Marginal income tax rates in advanced industrial countries have fallen dramatically since the mid-1980s, but levels and progressivity of income taxation continue to differ strongly across countries. This study offers a new perspective on both observations. It blends theoretical inquiry with focused quantitative analysis and in-depth investigation of seven countries: Germany, Australia and New Zealand as well as Denmark, Finland, Norway and Sweden. The Politics of Income Taxation highlights the equity-efficiency tradeoffs that structure the politics of income taxation, and analyses how income taxes are embedded in broader tax systems. It explains the limited but enduring importance of political parties and democratic institutions. Finally, the study paints a nuanced picture of the role of globalisation and thus sheds light on the pros and cons of tax coordination at European and international levels.
Tax policy is one of those areas which most political scientists would agree is in need of more attention than has been given hitherto but which nevertheless is mostly left unattended by the community. Steffen Ganghof’s new book on the politics of income taxation from the 1980s to the present day is therefore a very timely contribution, which is likely to create a great deal of interest because it sheds light on a complicated issue in an accessible and convincing way.

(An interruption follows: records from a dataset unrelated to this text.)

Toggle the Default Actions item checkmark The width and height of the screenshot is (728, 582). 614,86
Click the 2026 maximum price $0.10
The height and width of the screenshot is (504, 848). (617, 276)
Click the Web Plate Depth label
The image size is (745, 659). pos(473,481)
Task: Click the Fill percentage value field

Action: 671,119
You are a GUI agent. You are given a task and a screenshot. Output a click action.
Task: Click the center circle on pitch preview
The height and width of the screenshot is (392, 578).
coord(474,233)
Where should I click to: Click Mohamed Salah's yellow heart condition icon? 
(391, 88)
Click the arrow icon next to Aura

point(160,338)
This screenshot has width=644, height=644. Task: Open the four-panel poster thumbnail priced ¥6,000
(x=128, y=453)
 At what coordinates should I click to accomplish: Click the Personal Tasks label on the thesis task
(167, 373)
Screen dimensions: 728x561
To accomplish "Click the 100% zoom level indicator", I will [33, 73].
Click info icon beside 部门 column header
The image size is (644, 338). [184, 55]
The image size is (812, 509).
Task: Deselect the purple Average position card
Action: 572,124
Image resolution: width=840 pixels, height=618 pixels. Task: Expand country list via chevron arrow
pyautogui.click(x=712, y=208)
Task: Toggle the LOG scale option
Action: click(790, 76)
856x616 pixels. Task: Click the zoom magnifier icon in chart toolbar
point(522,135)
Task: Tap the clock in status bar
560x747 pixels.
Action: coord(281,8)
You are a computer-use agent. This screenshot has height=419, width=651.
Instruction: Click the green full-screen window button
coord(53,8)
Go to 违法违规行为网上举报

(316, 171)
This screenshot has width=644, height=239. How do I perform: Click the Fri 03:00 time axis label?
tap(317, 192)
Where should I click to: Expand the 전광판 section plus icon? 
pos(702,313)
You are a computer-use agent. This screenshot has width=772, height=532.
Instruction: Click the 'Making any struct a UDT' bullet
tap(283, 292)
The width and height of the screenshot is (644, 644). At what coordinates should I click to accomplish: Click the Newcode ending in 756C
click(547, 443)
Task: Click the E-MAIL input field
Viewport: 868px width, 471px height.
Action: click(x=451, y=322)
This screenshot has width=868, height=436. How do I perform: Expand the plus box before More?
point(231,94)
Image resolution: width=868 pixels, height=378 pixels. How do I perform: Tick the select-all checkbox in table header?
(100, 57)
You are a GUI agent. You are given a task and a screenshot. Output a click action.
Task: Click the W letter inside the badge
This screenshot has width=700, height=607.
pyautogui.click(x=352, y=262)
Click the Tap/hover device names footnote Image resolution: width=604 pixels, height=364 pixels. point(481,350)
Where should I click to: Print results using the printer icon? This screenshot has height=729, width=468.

Steffen Ganghof is Assistant Professor of Comparative Politics at the University of Mannheim, Germany. Previously he was Senior Research Fellow at the Max Planck Institute for the Study of Societies in Cologne, Germany. His research focuses on comparative political institutions and political economy, and his articles have appeared in scholarly journals such as The Australian Journal of Political Science, Comparative Political Studies, Global Social Policy, Party Politics and the Swiss Political Science Review.